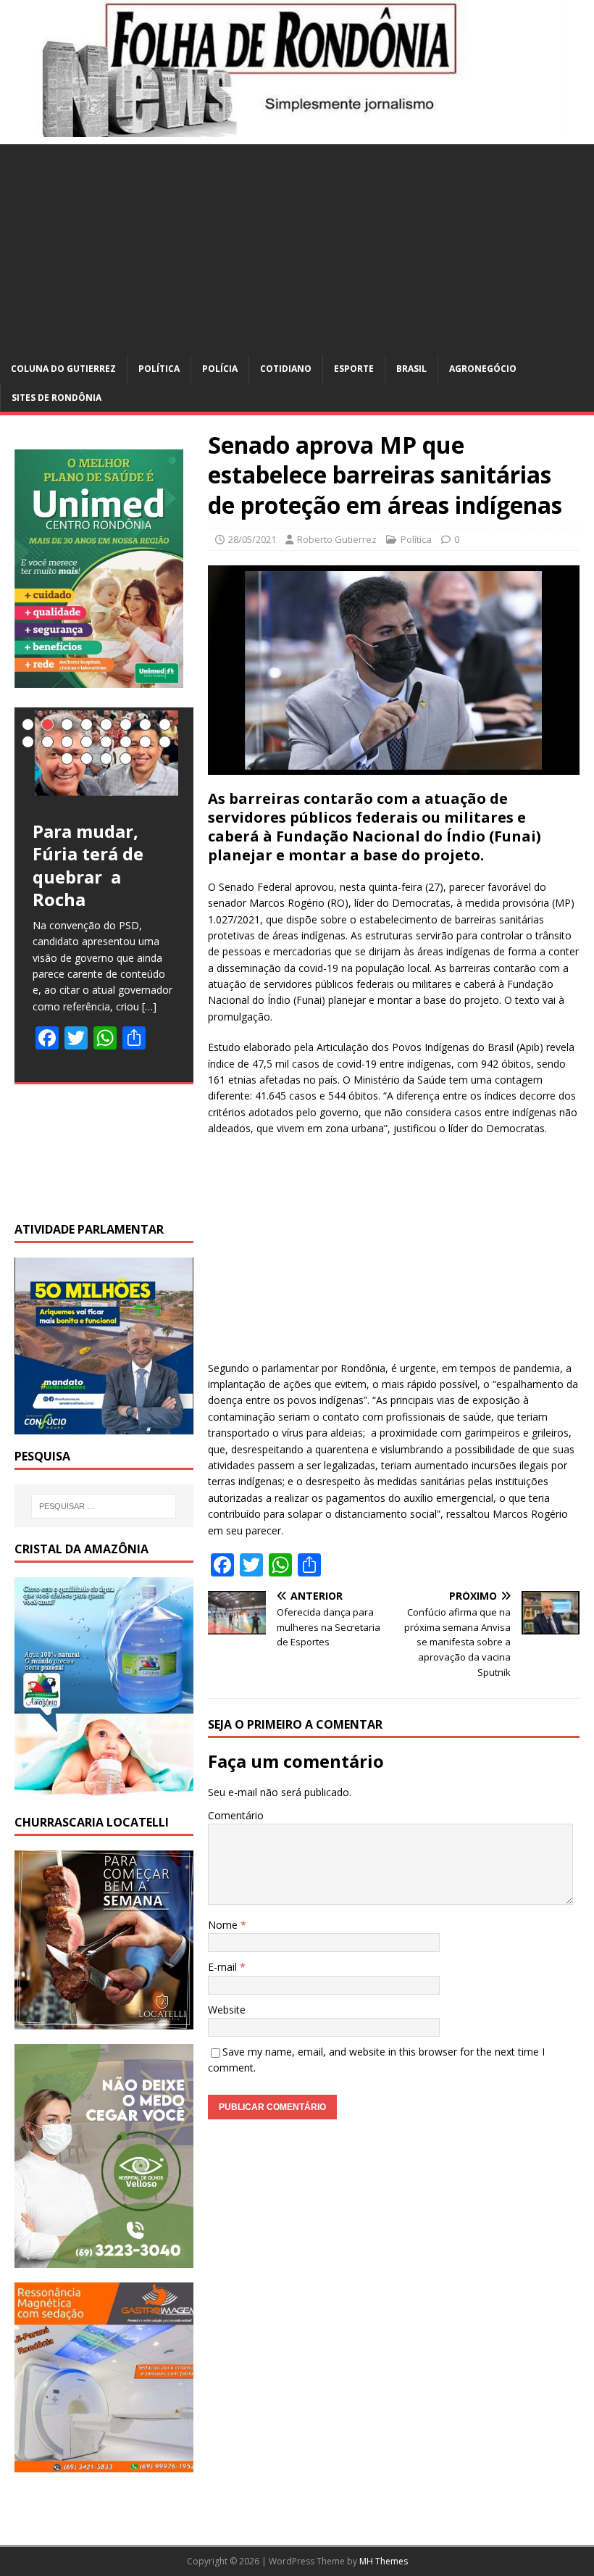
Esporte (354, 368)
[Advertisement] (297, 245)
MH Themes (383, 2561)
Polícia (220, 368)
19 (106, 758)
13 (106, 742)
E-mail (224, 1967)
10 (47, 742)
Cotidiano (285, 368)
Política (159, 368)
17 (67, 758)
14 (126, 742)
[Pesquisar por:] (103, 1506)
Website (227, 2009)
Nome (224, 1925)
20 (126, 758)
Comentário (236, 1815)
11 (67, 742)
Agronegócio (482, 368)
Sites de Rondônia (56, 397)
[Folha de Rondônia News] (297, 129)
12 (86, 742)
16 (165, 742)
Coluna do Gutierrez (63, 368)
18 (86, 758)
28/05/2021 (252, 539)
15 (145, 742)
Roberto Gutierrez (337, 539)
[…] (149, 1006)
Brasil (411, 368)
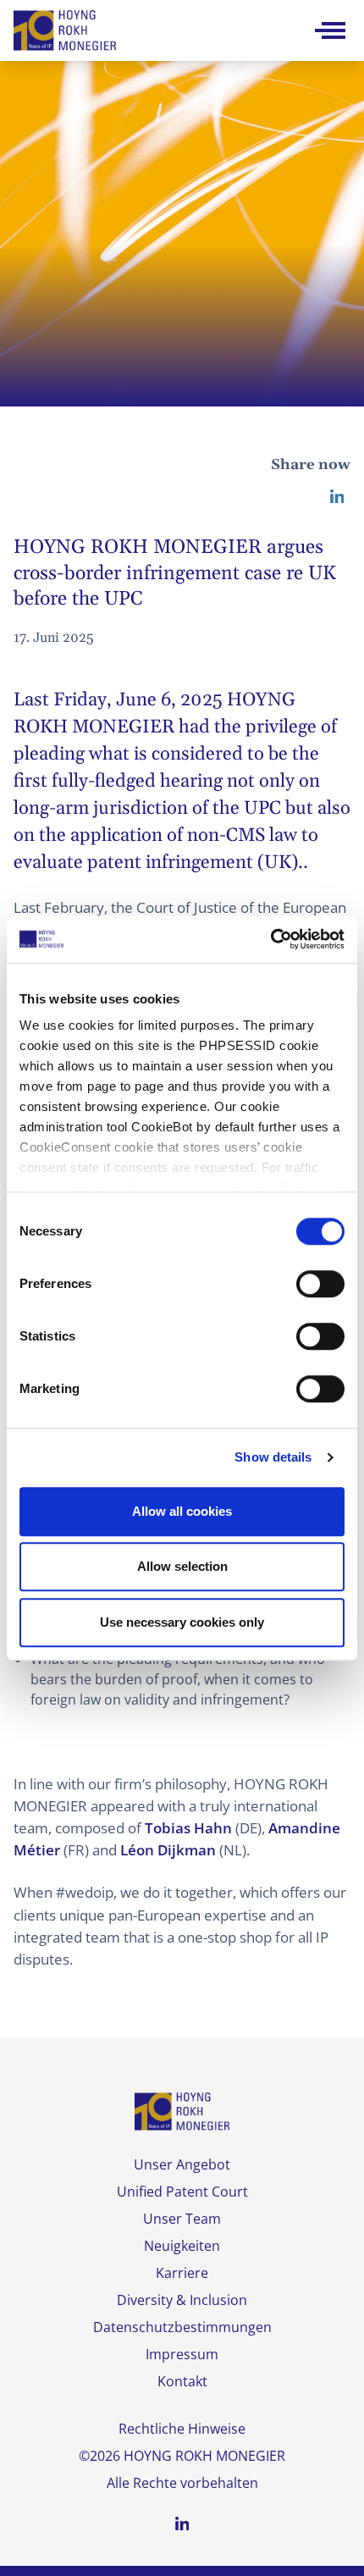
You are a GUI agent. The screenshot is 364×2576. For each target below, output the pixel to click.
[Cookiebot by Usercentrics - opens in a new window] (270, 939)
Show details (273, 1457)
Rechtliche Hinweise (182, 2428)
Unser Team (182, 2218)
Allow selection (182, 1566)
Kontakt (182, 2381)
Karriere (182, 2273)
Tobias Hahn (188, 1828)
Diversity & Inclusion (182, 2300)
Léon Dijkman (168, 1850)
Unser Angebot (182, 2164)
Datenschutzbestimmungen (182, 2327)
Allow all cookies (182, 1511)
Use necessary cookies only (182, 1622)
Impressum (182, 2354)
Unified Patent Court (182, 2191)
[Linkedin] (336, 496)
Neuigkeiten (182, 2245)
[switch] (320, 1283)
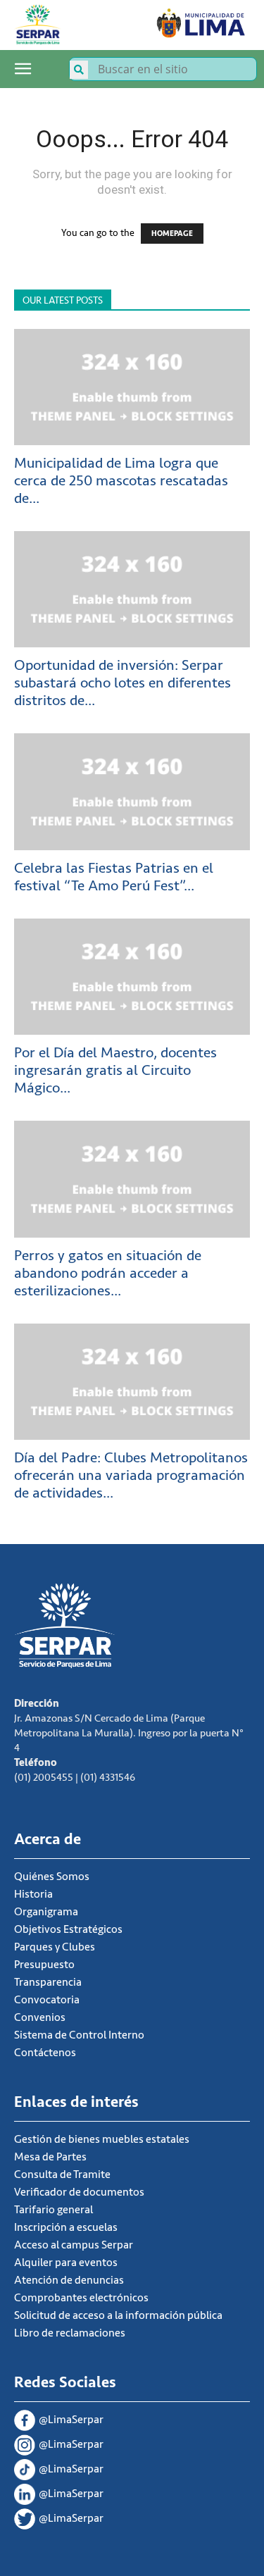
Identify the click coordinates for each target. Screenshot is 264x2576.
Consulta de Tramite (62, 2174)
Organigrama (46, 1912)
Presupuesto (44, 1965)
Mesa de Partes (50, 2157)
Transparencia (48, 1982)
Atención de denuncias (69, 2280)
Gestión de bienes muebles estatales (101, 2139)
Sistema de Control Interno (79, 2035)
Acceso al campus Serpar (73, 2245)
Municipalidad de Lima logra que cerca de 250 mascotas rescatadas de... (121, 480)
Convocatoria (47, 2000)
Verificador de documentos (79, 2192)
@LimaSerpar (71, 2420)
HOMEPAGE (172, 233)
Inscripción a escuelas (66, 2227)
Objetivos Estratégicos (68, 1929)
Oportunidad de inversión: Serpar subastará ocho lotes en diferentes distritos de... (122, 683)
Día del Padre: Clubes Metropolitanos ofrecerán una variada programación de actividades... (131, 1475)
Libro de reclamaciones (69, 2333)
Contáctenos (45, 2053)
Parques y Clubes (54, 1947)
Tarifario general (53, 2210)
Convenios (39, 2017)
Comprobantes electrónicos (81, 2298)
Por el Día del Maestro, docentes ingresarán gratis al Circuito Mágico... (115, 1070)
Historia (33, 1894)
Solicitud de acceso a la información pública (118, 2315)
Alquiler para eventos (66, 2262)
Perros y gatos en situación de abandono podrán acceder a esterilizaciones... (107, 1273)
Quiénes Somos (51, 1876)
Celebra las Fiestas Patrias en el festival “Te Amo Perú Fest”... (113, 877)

-*-

* _Exercise aim_:
In the entries above, find the line with "E-mail (224, 1967)" and the line with "Léon Dijkman (168, 1850)". Return exactly those lines and all the ones between them, pictures excluded.

* _Task response_:
E-mail (224, 1967)
10 (47, 742)
Cotidiano (285, 368)
Política (159, 368)
17 (67, 758)
14 (126, 742)
[Pesquisar por:] (103, 1506)
Website (227, 2009)
Nome (224, 1925)
20 (126, 758)
Comentário (236, 1815)
11 (67, 742)
Agronegócio (482, 368)
Sites de Rondônia (56, 397)
[Folha de Rondônia News] (297, 129)
12 (86, 742)
16 (165, 742)
Coluna do Gutierrez (63, 368)
18 (86, 758)
28/05/2021 (252, 539)
15 (145, 742)
Roberto Gutierrez (337, 539)
[…] (149, 1006)
Brasil (411, 368)
You are a GUI agent. The screenshot is 364×2576. For each target below, output the pixel to click.
[Cookiebot by Usercentrics - opens in a new window] (270, 939)
Show details (273, 1457)
Rechtliche Hinweise (182, 2428)
Unser Team (182, 2218)
Allow selection (182, 1566)
Kontakt (182, 2381)
Karriere (182, 2273)
Tobias Hahn (188, 1828)
Diversity & Inclusion (182, 2300)
Léon Dijkman (168, 1850)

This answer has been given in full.